====== TEXTE FOURNI ======
L’Ensemble Ictus, en collaboration avec le Collegium Vocale Gent, revient avec sa fascinante version d’Einstein on the Beach, créée en 2018 et dont les dernières dates de tournée en 2020 avaient été annulées à cause de la crise du Covid. Toute nouvelle approche de cet opéra se heurte nécessairement à la comparaison avec sa production d’origine, celle du trio Glass-Wilson-Childs créée à Avignon en 1976. Non seulement parce qu’elle est devenue culte mais aussi parce que la mise en scène et la musique avaient été créées de concert ; changer la première peut ainsi être perçu comme un risque de dénaturation de la seconde.
Or nous assistons ici à une réussite totale à nos yeux tant l’esprit minimaliste de l’œuvre est parfaitement capté, d’une manière différente de ce que proposaient Wilson et Childs. Point de mise en scène élaborée, les musiciens et le chœur sont sur scène et y demeurent statiques. Il s’agit de rester rivé à la seule musique, placée au centre de toute l’attention. Mais il serait faux de dire qu’il ne s’agit que d’une version concert. En réalité, tous les déplacements des chanteurs ou des musiciens, entre les scènes, sont millimétrés par la scénographe Germaine Kruip. Un chanteur vient tourner la page d’une flûtiste ; un musicien se repose, allongé sur scène ; une soprano manipule un projecteur pour le diriger vers le violoniste… Pas de coulisses, tout est mis à nu : le principe est finalement simple – minimaliste : c’est la musique en train de se faire qui constitue l’enjeu théâtral. Nous sommes témoins de tous les petits gestes qui construisent l’œuvre, y compris les plus infinitésimaux.
======
**CONSIGNE A**
D'après la critique d'Einstein on the Beach, où et en quelle année la production d'origine du trio Glass-Wilson-Childs a-t-elle été créée ?
**CONSIGNE B**
Recopiez le passage de la critique d'Einstein on the Beach qui commence par "L’Ensemble Ictus, en" et se poursuit jusqu'à "de la seconde.", en substituant "pandémie" à "crise".
**CONSIGNE C**
Prolongez la critique d'Einstein on the Beach à partir de sa dernière phrase.
La liste qui vient ensuite est un matériau à part, indépendant de la critique.
====== ENTRÉES EXTRAITES ======
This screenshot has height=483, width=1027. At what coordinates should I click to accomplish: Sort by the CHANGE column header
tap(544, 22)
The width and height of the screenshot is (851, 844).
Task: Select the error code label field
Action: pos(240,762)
======
**RÉPONSE A**
À Avignon, en 1976.

**RÉPONSE B**
L’Ensemble Ictus, en collaboration avec le Collegium Vocale Gent, revient avec sa fascinante version d’Einstein on the Beach, créée en 2018 et dont les dernières dates de tournée en 2020 avaient été annulées à cause de la pandémie du Covid. Toute nouvelle approche de cet opéra se heurte nécessairement à la comparaison avec sa production d’origine, celle du trio Glass-Wilson-Childs créée à Avignon en 1976. Non seulement parce qu’elle est devenue culte mais aussi parce que la mise en scène et la musique avaient été créées de concert ; changer la première peut ainsi être perçu comme un risque de dénaturation de la seconde.

**RÉPONSE C**
Idée de génie, l’ensemble des passages parlés est confié à une seule et même personne, en l’espèce la chanteuse américaine de folk Suzanne Vega. D’une part, cela permet là aussi de ramener l’opéra vers son état le plus épuré, sans variation de voix ou de locuteur. D’autre part, il faut dire que le choix de Vega est excellent, tant sa voix grave et douce ainsi que son délicieux accent new-yorkais confèrent à ces passages parlés une dimension méditative et poétique. Seule réserve sur le volet « mise en scène », Wannes De Rydt et Benno Baarends usent et abusent bien trop de la projection de lumières aveuglantes sur le public, créant à plusieurs reprises un inconfort, notamment lors de la scène finale. En outre, les costumes pensés par Anne-Catherine Kunz ne dessinent pas vraiment de cohérence ni même de propos particulièrement déterminé.
© Maxime Fauconnier
Au-delà ces défauts mineurs, la force de cette approche est bien de proposer une version d’Einstein dans son état chimiquement pur, de façon à donner pleinement à voir le défi instrumental et vocal que cela représente. Ce défi est largement remporté grâce à la double direction musicale de Tom de Cock et de Michael Schmid. Il faut saluer le travail de reconstitution de la partition, laquelle est en réalité lapidaire (pas de nomenclature des effetifs, pas d’indication de la place du texte parlé sur la partition…). Certains choix sont judicieux, notamment en matière de tempo. « Train » est particulièrement lent, plus que dans les deux enregistrements existants, ce qui rend le morceau plus agréable à l’écoute. Il en va de même pour la qualité du son, travaillé par Alexandre Fostier, qui déploie toute la dimension électro de l’œuvre, voire lui confère des accents pop.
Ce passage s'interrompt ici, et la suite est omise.